長谷川の好意で貸して貰ってる社員寮に、女を連れ込んでるなんて思われたくなかった。


そしてなぜか多恵も必死らしかった。

「そうなんです。妹分なんです。たった今ここに来たばかりなんですよ」

いや、4時間前だ。夜明け前だ。
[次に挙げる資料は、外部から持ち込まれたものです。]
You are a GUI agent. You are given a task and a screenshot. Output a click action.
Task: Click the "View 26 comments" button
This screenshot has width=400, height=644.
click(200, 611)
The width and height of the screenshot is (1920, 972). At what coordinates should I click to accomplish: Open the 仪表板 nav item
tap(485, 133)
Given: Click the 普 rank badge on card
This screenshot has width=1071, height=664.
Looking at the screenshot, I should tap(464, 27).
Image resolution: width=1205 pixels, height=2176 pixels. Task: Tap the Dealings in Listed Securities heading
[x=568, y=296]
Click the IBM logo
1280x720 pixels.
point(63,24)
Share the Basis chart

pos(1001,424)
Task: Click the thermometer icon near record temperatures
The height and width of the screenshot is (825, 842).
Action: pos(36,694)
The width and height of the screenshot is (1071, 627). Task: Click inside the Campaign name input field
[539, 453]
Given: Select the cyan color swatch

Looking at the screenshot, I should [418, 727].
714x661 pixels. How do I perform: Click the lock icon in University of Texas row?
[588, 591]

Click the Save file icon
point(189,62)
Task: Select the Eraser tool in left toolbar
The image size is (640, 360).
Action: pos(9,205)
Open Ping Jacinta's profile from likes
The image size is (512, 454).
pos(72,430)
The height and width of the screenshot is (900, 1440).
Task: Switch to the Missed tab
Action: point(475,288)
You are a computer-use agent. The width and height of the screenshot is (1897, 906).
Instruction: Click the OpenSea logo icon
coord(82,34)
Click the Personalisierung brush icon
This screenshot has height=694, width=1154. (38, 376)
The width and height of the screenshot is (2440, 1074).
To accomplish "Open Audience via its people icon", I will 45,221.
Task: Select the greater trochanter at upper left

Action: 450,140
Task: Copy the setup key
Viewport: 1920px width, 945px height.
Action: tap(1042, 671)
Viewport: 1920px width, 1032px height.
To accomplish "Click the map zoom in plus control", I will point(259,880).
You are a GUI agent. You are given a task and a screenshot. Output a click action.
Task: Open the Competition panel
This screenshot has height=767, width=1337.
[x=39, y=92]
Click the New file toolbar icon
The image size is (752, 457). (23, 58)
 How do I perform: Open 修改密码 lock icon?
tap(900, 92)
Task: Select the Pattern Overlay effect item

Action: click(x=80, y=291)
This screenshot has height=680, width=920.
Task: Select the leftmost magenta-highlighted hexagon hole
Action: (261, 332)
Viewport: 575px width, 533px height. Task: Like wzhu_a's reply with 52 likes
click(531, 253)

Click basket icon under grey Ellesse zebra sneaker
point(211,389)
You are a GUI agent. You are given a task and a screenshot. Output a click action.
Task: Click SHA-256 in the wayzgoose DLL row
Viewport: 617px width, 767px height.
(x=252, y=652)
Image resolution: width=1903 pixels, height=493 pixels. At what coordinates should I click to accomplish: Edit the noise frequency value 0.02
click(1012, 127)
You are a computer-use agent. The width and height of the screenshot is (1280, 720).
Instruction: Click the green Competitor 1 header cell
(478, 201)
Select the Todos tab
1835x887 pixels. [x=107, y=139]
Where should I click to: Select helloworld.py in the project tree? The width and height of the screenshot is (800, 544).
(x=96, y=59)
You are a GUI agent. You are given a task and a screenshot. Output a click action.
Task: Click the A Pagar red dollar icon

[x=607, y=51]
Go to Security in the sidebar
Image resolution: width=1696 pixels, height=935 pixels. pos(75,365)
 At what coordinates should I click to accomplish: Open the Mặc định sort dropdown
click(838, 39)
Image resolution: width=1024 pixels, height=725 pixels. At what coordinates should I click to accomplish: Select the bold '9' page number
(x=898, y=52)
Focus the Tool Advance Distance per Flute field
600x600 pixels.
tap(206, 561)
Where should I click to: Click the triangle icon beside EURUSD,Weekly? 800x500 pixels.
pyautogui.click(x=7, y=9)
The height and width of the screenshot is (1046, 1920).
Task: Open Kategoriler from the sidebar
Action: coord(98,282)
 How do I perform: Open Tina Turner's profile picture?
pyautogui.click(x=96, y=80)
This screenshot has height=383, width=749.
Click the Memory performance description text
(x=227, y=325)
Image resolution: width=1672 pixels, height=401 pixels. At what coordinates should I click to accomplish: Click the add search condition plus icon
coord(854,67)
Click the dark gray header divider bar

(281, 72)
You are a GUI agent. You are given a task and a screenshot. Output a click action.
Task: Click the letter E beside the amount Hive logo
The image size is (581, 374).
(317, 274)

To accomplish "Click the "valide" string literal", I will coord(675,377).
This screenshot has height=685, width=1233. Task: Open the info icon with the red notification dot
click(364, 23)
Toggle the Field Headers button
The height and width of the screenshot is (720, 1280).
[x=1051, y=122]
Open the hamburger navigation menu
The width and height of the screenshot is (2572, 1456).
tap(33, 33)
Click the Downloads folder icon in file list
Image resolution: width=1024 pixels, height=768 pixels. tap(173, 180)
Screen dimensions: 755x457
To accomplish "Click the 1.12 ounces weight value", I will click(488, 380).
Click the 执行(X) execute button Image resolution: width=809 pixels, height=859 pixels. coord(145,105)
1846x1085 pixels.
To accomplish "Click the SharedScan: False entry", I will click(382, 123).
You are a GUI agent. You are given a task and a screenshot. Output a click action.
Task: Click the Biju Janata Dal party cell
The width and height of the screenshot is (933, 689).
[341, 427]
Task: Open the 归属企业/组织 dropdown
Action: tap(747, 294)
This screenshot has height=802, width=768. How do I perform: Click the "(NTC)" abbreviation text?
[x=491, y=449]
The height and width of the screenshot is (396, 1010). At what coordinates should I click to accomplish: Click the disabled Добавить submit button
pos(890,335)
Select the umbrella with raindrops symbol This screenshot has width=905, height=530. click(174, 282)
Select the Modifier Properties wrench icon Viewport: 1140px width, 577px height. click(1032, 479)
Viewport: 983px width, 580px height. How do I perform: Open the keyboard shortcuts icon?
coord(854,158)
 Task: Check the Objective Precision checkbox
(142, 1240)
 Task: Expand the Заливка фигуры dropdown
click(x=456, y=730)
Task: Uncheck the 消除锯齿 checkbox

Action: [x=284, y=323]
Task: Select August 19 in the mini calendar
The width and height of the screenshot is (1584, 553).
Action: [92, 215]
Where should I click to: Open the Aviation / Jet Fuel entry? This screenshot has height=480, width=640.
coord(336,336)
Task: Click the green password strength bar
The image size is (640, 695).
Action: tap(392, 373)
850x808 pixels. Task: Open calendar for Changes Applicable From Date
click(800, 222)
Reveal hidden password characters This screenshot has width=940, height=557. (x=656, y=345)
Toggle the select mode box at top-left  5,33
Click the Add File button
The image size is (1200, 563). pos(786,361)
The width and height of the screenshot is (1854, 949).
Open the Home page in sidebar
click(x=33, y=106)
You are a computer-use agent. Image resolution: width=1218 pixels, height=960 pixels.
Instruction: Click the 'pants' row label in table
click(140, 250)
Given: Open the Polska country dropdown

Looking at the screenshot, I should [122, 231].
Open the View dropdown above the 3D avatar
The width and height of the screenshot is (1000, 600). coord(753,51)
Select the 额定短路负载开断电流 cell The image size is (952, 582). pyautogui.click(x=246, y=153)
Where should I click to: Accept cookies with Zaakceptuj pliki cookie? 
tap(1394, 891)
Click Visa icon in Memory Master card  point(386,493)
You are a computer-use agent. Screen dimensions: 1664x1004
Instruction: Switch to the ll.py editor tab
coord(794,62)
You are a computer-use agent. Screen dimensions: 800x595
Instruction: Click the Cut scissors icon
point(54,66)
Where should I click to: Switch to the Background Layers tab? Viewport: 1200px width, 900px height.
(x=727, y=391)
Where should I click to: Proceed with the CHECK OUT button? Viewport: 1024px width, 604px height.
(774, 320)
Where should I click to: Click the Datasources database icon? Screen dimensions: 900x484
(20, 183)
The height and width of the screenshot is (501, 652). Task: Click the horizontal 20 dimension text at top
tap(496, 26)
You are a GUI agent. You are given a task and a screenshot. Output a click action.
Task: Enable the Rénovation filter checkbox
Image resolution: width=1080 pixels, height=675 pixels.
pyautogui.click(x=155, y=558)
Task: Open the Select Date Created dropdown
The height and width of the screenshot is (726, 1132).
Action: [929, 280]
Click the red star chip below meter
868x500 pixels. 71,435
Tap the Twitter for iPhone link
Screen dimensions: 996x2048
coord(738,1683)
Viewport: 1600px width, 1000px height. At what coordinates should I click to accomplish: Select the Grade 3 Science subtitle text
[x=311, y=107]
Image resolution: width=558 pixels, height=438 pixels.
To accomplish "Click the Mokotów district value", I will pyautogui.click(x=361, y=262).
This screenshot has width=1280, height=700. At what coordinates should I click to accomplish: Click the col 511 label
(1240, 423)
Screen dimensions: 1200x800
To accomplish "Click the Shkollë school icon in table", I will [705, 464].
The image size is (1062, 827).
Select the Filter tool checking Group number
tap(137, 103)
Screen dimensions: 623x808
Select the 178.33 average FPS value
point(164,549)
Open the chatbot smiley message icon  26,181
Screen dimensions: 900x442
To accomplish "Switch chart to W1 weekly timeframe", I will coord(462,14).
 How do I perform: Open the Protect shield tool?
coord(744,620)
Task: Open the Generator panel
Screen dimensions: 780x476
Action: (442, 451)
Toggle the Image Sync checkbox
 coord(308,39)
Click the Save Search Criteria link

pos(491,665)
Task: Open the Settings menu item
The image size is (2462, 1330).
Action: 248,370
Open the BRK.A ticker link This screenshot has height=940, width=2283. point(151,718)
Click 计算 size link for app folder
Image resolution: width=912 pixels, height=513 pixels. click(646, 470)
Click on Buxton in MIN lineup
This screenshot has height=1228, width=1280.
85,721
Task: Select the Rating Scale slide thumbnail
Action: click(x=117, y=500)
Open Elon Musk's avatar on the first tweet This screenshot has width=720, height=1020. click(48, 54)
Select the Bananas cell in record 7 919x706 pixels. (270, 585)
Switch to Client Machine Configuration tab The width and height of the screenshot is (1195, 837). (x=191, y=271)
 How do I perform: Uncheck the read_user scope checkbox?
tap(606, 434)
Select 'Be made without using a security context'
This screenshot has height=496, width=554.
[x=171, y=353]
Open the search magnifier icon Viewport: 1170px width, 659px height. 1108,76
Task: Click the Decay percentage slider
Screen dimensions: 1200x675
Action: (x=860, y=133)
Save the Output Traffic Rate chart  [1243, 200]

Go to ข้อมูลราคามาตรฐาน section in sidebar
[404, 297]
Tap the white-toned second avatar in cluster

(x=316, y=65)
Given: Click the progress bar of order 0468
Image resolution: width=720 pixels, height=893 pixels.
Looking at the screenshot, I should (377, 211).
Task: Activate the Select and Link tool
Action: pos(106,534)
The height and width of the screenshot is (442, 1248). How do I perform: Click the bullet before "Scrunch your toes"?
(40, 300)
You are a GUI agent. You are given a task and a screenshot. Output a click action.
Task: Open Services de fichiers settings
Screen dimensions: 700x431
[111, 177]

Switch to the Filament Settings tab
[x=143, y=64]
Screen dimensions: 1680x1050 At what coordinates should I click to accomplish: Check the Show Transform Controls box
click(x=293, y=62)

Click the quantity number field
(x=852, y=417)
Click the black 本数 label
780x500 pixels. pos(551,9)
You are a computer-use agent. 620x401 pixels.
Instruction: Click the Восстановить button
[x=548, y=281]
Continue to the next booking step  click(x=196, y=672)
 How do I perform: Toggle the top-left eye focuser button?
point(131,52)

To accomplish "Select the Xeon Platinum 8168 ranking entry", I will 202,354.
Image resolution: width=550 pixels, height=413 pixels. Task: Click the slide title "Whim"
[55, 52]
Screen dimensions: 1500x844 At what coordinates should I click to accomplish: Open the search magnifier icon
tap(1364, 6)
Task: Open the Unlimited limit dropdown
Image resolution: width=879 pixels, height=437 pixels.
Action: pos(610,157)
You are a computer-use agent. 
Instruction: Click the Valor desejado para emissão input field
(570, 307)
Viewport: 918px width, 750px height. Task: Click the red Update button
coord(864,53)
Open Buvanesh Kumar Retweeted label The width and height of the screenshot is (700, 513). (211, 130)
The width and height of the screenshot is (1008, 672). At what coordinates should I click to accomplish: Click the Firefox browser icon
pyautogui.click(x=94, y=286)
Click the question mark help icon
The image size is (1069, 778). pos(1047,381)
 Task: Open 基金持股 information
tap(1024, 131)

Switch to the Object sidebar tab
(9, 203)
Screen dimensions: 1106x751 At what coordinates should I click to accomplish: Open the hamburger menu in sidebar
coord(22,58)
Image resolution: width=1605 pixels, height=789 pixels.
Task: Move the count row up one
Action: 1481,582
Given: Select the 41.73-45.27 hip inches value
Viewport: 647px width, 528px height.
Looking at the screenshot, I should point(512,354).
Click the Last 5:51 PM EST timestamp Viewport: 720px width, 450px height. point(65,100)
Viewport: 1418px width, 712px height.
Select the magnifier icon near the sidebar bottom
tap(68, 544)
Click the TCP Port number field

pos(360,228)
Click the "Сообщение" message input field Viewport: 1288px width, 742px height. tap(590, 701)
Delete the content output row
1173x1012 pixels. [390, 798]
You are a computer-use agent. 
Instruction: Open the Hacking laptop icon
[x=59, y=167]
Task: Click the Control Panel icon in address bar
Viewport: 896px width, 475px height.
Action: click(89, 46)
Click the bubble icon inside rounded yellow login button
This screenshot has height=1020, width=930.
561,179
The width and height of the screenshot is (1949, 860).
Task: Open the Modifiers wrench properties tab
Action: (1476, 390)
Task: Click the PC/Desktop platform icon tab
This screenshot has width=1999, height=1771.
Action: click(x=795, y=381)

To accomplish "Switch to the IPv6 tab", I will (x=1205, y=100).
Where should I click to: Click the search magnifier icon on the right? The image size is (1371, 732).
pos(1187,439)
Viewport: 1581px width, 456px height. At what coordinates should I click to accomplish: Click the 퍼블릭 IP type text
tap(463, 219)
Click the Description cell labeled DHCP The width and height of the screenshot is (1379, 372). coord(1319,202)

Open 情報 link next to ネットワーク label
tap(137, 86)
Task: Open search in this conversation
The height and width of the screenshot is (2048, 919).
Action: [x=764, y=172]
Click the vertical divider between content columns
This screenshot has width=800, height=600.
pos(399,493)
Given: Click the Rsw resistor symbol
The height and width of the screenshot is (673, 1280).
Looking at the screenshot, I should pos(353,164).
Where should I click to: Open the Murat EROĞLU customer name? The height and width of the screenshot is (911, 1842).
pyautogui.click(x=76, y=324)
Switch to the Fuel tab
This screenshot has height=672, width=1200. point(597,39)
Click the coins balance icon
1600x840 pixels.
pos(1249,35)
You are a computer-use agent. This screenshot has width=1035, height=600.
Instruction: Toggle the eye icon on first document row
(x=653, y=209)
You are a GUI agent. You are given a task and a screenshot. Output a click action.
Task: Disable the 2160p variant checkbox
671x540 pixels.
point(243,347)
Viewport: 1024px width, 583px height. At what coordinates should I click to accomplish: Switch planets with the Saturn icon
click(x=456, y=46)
と言いそうになったが玉城はぐっと堪えた。


「そう」

リクは穏やかな表情で笑った。

玉城のシャツの裾を後ろからぐいっと引っ張ると、多恵は小声で聞いてきた。

「ねえ、誰? 友達?」

返事の代わりに玉城は苦笑いをしてみせる。

ちょっと説明がめんどくさい。

それよりもこっちがリクに尋ねたいことがいっぱいだ。

“何でここに居るのか”

“しゃがみ込んで、何をしていたのか”

“お前の足元にあるオモチャは何だ”


玉城は再びリクの足元の物体に視線を落とした。

それを察したのかリクが口を開いた。


「玉ちゃんさ、鳥類の恋人でもいるの?」

「は?」

まさに「は?」としか答えようがない。

奇妙なやり取りに多恵もクイと体を乗り出して二人を見た。


リクは少し困ったように笑いながら、足元にあった小さな可愛らしいベビーカーをそっと持ち上げて、その中身を玉城と多恵に見せるように傾けた。

ふんわりとガーゼの柔らかい布が敷かれた小さなベビーカーの中には

ツヤの良い水色の卵が3つ乗っていた。

そしてその横には綺麗な手書きの文字で、

『事情があって私には育てることができません。どうかこの子を可愛がってあげてください』

と、書かれた便せんが添えられていた。